**TASK BRIEF**.
With the pictures left out, write every entry down exactly.

SUPPLIED MATERIAL: Begin

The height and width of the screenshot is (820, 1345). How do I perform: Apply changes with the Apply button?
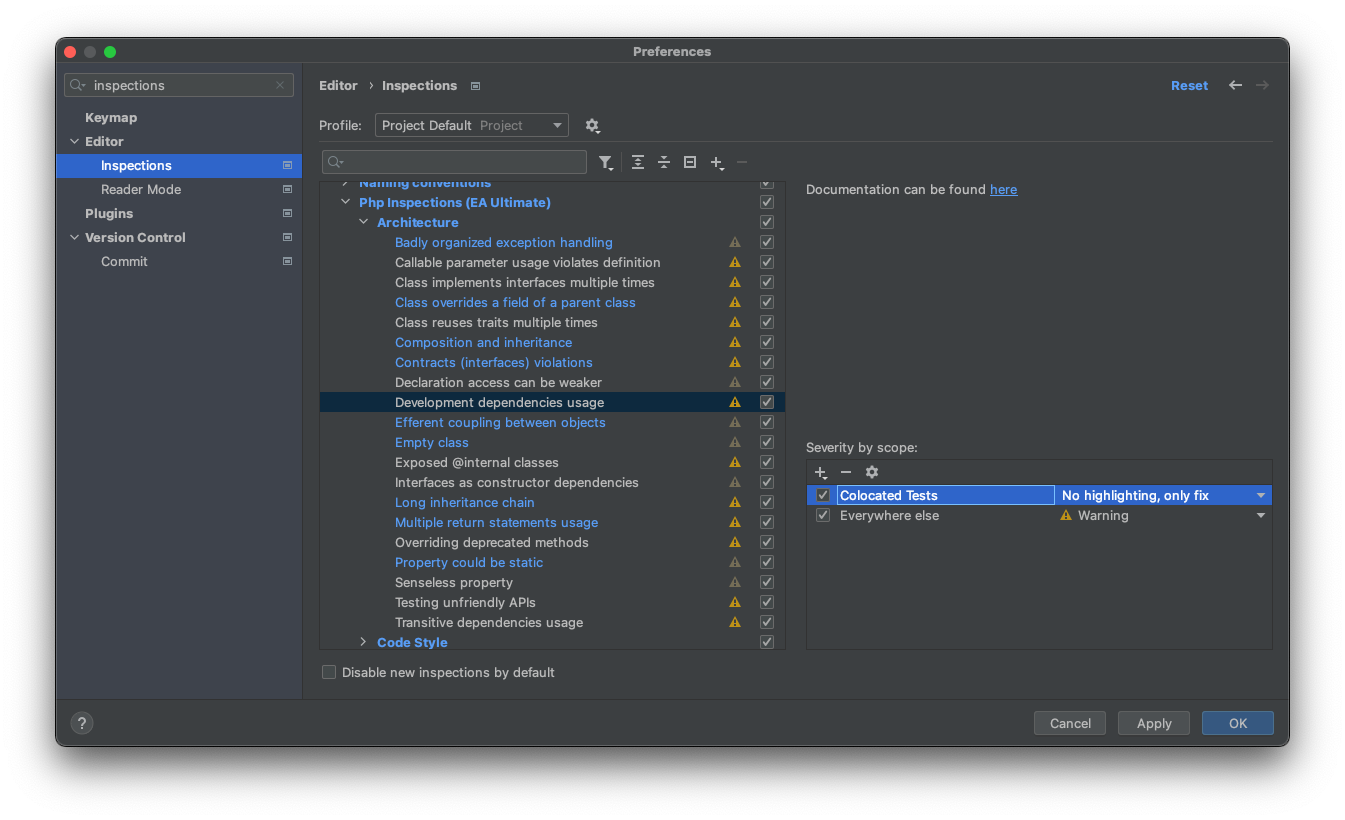(1153, 722)
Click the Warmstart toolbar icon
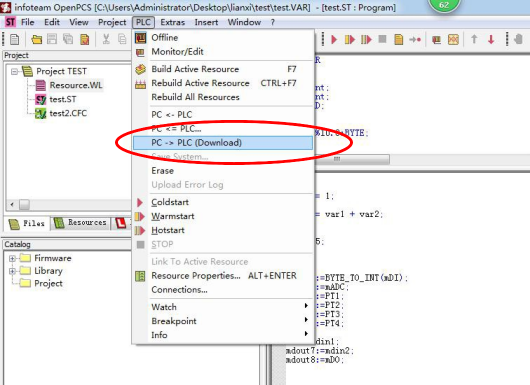 pos(350,40)
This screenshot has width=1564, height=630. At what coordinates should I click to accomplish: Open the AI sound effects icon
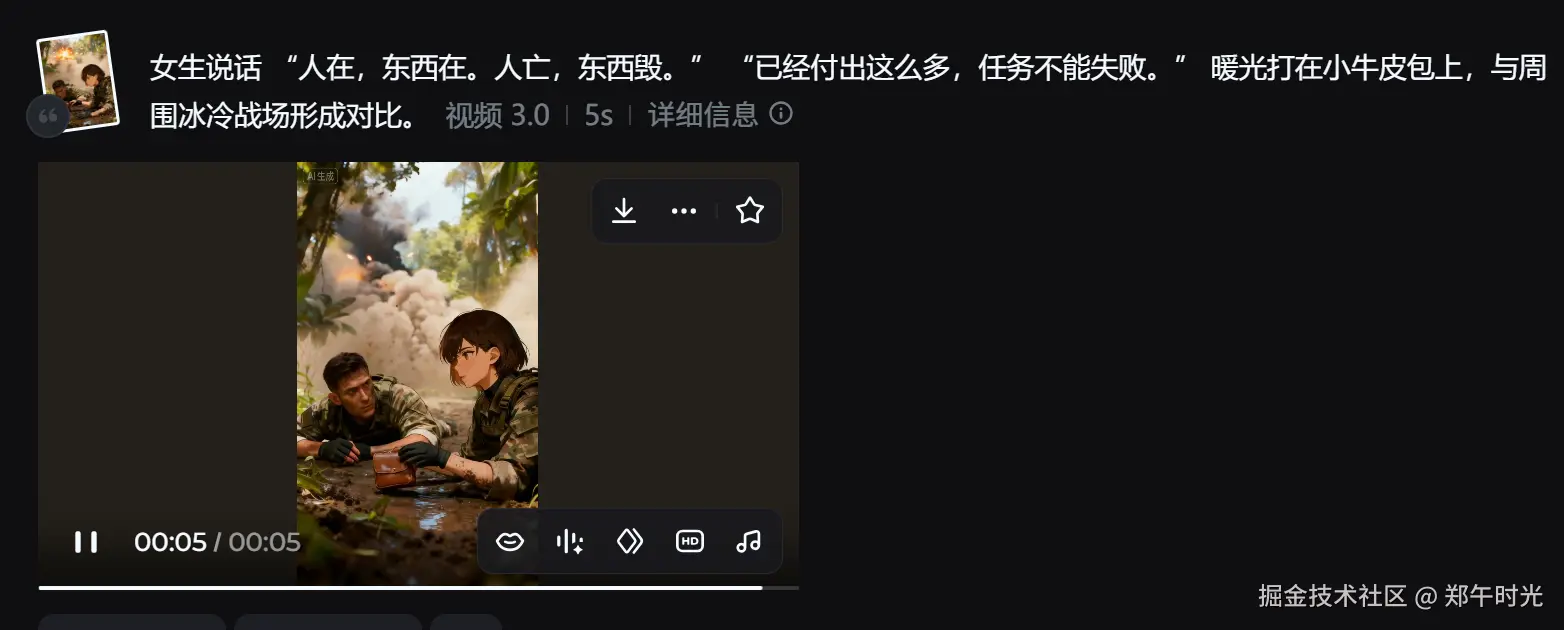pyautogui.click(x=570, y=541)
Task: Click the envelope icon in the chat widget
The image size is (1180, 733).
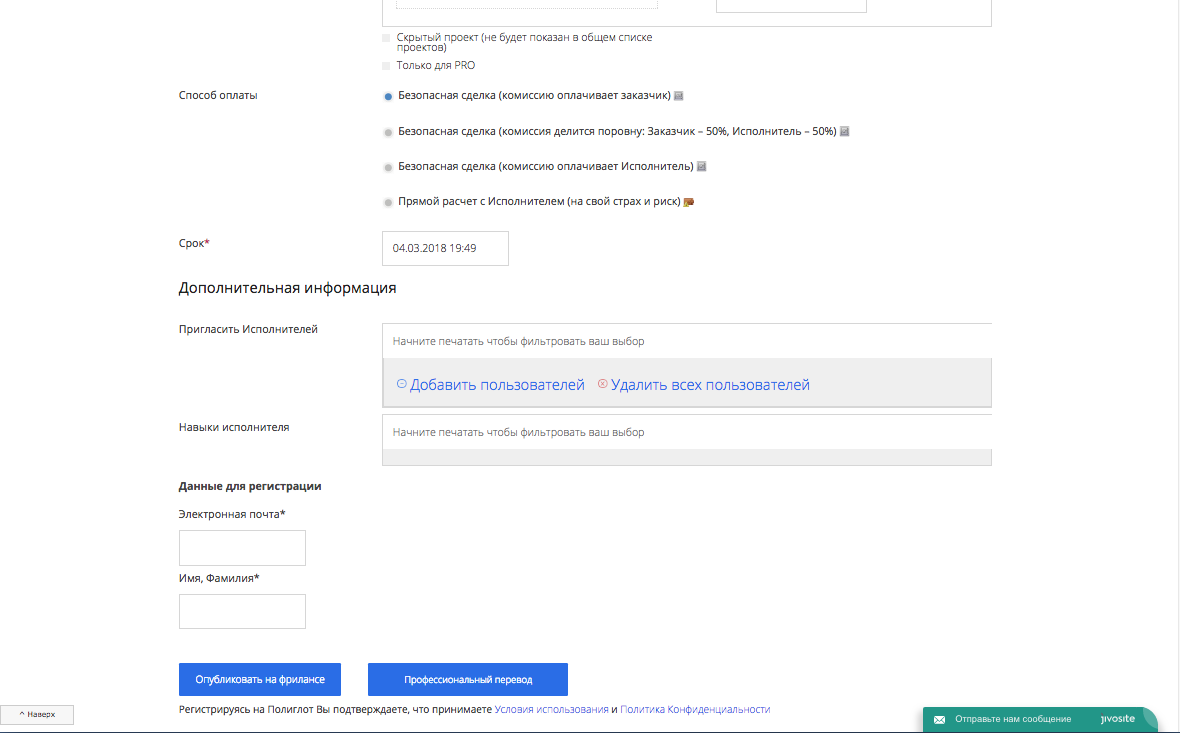Action: [x=940, y=719]
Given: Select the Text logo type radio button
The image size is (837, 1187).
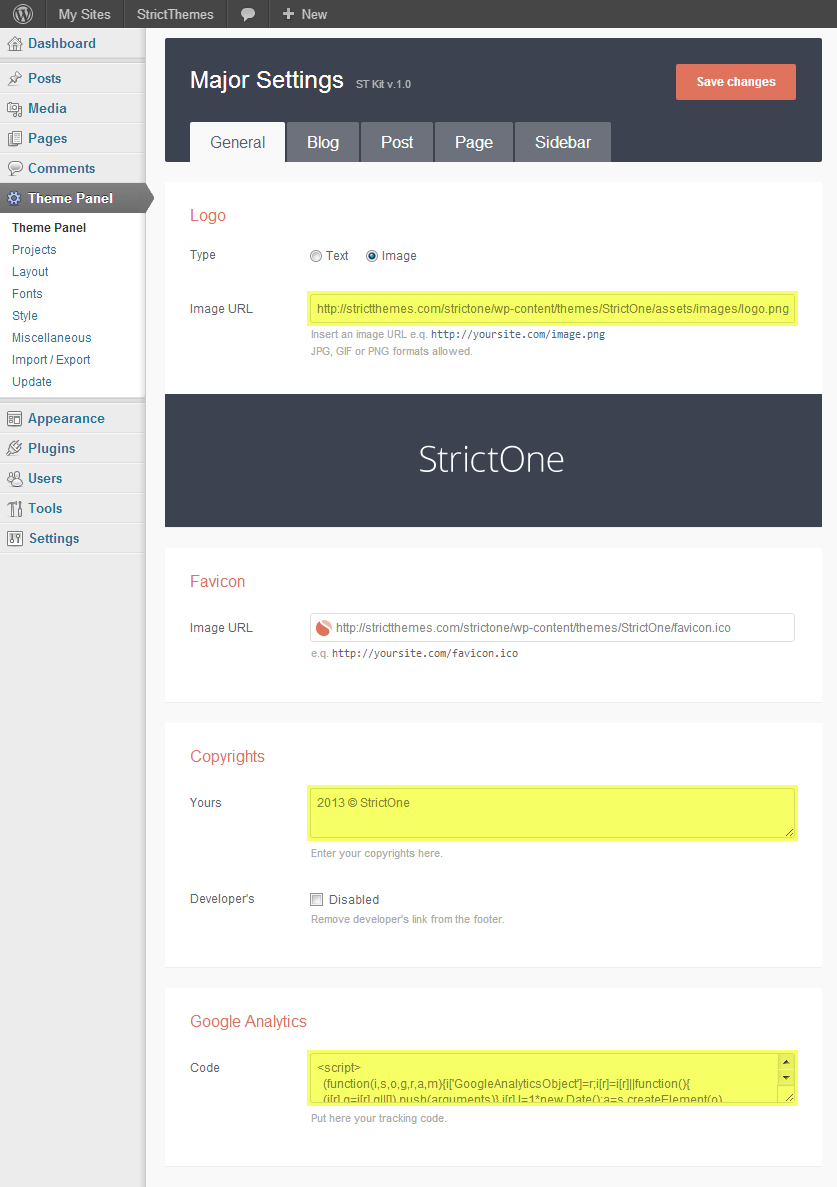Looking at the screenshot, I should (x=316, y=256).
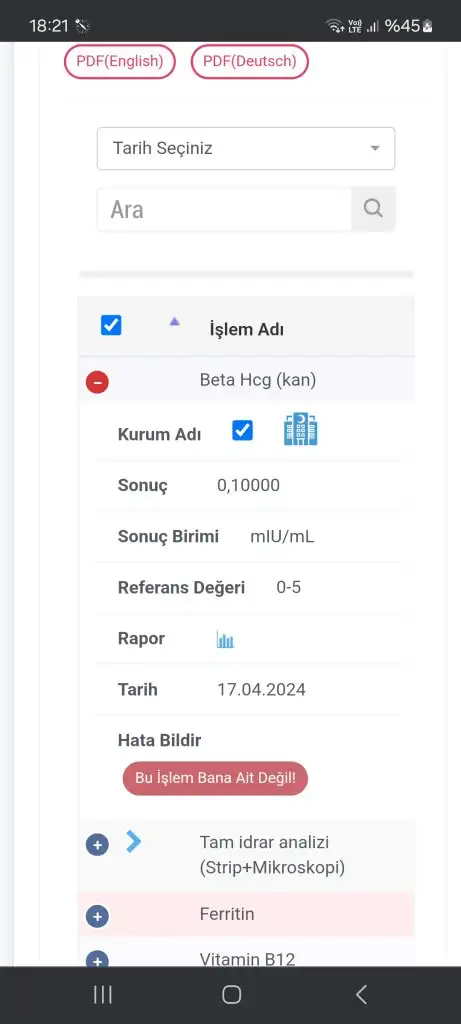The height and width of the screenshot is (1024, 461).
Task: Click Bu İşlem Bana Ait Değil! button
Action: (215, 778)
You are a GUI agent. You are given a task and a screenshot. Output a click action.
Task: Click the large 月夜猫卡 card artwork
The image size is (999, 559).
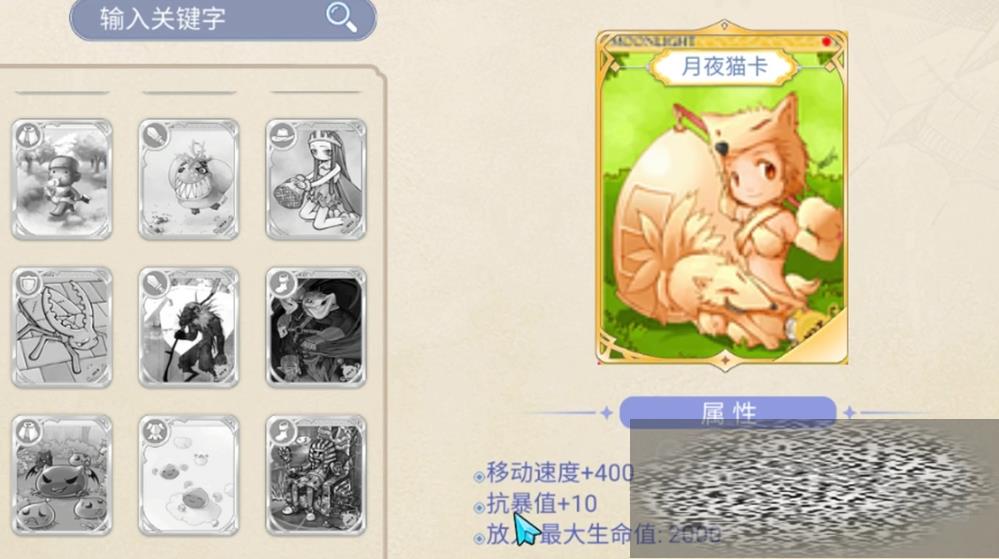tap(722, 194)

SUPPLIED MATERIAL: End

**TASK SOLUTION**.
The height and width of the screenshot is (820, 1345). How do I perform: Apply changes with the Apply button?
(1153, 722)
Click the Warmstart toolbar icon
 pos(350,40)
This screenshot has width=1564, height=630. At what coordinates should I click to accomplish: Open the AI sound effects icon
pyautogui.click(x=570, y=541)
Task: Click the envelope icon in the chat widget
The image size is (1180, 733).
Action: [x=940, y=719]
Given: Select the Text logo type radio button
The image size is (837, 1187).
Looking at the screenshot, I should (x=316, y=256).
The height and width of the screenshot is (1024, 461).
Task: Click Bu İşlem Bana Ait Değil! button
Action: (215, 778)
You are a GUI agent. You are given a task and a screenshot. Output a click action.
Task: Click the large 月夜猫卡 card artwork
The image size is (999, 559).
tap(722, 194)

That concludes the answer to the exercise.